No imaginative writer could devise a more romantic and thrilling tale than the true story of the kidnapping of young Hugh Roe O'Donnell from his homeland in north Donegal, his imprisonment in Dublin Castle and his subsequent escape on Christmas Eve in 1591. The Flight of the Eagle is a splendid story of the Elizabethan era in Irish history, filled as it was with colour, excitement, high drama and sudden violence. The author, Standish O'Grady, drew from such accepted sources as the Annals of the Four Masters and State Papers and breathed a spirit into the dry bones of innumerable contemporary documents so that the men and women of Elizabethan Ireland seem to live and move before us.
His portrayals of the fiery old chieftain, Fiach Mac Hugh O'Byrne, the powerful, charming and politically astute Hugh O'Neill, the brilliant unscrupulous Viceroy, Sir John Perron, and many others, lose nothing of the complexities of their characters. With an historian's integrity he describes the turbulent era as it was, the private ambitions and personal desires of the people who were shaping it, their mistakes and their achievements, their heroism and in many instances, their inability to adapt to changing times.

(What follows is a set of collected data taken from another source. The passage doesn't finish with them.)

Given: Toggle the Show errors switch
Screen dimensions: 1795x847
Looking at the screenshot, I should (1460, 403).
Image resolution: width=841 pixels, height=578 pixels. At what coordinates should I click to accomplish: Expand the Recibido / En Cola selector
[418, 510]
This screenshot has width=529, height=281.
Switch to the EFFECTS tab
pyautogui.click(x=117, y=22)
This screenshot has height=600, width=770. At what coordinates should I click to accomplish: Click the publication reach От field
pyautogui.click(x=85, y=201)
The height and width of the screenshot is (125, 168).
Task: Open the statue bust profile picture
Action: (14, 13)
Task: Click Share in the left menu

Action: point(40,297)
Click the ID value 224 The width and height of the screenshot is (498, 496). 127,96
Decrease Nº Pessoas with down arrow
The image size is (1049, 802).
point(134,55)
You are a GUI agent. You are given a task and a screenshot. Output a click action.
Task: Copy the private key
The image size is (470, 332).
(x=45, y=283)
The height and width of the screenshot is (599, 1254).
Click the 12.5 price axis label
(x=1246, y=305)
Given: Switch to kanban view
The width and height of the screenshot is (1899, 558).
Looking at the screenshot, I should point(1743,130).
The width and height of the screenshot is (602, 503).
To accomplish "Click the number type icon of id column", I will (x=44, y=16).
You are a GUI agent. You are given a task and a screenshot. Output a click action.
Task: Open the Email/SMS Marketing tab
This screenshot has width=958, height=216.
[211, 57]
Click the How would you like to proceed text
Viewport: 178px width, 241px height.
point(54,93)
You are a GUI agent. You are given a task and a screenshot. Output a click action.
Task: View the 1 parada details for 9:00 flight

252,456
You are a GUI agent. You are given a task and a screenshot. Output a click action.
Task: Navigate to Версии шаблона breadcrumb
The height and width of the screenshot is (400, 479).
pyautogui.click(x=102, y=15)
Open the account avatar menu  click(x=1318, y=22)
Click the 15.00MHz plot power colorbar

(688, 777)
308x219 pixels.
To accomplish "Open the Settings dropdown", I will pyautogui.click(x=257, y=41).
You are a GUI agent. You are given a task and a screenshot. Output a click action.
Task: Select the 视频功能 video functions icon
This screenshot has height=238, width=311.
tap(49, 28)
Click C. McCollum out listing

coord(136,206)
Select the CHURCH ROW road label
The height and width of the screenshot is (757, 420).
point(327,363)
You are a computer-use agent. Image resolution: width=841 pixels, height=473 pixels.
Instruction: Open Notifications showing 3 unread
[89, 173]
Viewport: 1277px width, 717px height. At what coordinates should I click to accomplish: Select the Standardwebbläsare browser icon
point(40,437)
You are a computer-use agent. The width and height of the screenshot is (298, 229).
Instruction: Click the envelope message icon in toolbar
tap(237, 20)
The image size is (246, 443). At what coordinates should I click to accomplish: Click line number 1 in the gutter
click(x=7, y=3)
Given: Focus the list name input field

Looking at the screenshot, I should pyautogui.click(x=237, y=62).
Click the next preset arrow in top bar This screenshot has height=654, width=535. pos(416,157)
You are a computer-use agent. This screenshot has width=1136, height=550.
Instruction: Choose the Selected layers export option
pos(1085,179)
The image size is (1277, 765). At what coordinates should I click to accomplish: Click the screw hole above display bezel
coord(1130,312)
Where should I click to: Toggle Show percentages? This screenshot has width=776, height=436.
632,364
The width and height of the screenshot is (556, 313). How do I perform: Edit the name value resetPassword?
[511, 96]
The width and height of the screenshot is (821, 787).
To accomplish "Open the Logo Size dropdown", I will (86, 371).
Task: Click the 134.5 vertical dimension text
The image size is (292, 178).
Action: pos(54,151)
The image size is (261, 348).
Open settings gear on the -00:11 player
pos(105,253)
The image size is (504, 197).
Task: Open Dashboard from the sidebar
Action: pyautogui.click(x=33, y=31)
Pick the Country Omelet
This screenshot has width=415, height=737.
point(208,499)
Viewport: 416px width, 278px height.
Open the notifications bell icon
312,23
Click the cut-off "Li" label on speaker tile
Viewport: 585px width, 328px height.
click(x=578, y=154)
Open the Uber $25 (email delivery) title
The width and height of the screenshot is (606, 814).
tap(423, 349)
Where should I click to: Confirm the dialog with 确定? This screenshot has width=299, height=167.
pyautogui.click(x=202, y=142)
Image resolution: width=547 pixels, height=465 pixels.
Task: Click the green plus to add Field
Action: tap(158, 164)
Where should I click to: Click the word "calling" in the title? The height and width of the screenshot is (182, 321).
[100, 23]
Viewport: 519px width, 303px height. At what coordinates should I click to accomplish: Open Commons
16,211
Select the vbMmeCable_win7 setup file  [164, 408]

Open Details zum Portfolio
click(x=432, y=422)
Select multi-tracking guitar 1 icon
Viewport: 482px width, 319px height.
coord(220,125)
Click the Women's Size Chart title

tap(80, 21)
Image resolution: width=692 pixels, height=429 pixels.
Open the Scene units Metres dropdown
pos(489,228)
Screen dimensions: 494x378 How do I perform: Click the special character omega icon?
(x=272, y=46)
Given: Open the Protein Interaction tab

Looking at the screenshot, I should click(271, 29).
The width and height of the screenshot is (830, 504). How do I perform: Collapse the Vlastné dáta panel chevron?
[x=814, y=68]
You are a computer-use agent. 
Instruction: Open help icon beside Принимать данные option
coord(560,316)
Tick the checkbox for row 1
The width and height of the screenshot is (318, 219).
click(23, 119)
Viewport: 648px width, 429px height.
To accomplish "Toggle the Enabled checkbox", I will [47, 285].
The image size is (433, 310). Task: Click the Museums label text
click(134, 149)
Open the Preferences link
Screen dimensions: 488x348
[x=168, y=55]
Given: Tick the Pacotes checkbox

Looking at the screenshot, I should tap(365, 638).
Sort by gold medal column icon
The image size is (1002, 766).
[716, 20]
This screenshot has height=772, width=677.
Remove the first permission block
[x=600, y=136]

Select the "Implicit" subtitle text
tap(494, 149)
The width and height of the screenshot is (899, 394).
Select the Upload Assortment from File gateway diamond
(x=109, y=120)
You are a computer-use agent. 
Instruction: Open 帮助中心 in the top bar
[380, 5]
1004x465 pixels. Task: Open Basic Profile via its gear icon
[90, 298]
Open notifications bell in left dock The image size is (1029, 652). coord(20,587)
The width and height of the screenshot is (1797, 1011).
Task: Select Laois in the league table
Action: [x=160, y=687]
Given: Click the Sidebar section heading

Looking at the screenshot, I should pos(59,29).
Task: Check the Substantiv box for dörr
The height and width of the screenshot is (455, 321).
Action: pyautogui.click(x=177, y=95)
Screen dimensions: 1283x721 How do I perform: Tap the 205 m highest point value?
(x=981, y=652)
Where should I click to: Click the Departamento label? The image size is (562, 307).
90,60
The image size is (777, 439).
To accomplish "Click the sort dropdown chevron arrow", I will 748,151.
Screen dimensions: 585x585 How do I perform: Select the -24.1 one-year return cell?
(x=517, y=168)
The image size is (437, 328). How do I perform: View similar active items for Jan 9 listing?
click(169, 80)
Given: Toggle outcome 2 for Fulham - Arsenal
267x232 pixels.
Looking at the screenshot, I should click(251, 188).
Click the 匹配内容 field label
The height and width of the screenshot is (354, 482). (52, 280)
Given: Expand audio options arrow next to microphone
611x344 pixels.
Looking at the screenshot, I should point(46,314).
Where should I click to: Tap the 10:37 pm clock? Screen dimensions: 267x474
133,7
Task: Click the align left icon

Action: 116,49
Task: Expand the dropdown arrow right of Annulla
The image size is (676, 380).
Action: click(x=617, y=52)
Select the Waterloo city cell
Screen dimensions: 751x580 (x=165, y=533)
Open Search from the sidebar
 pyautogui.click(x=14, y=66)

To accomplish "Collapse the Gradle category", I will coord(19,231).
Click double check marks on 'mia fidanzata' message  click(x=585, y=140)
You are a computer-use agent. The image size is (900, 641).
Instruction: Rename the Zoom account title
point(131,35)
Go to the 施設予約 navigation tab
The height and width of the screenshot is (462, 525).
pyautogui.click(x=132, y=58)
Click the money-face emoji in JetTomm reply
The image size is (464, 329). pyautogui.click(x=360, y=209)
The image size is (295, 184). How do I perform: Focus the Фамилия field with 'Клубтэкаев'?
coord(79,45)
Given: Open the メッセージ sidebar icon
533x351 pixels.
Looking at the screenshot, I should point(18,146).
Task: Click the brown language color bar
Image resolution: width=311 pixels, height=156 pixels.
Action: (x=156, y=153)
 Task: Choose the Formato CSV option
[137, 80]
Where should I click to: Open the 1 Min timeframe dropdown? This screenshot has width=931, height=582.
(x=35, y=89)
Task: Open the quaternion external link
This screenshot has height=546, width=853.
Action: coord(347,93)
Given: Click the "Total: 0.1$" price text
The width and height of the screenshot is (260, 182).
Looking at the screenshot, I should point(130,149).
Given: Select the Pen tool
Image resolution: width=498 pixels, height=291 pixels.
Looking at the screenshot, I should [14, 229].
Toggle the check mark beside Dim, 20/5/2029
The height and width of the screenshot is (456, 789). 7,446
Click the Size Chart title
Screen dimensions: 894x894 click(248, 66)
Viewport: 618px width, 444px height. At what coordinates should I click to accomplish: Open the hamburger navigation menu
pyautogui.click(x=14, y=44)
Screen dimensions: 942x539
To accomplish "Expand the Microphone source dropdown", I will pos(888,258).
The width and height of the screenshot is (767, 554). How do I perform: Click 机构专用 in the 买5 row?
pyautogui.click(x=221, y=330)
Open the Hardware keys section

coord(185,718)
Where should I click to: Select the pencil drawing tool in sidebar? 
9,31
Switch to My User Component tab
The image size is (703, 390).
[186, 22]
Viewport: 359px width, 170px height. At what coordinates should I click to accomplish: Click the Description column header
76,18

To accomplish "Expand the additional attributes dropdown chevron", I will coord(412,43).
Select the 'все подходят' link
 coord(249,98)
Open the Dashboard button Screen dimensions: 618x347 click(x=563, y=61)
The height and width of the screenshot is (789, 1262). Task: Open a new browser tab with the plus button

To the depiction of his hero, the young Red Hugh of Ulster, O'Grady brings a poet's touch. The personal grace and beauty of the boy, his innate dignity and mettlesome resolution are finely portrayed.
Standish O'Grady was born in Castletown Berehaven, County Cork in 1846. He was educated at the local school and later at Tipperary Grammar School and Trinity College, Dublin. He was called to the Bar in 1868 but later turned instead to writing. He wrote a series of novels based on Irish history including Finn and His Companions, The Coming of Cuchulainn, The Gates of the North, In the Wake of King James and Ulrick the Ready.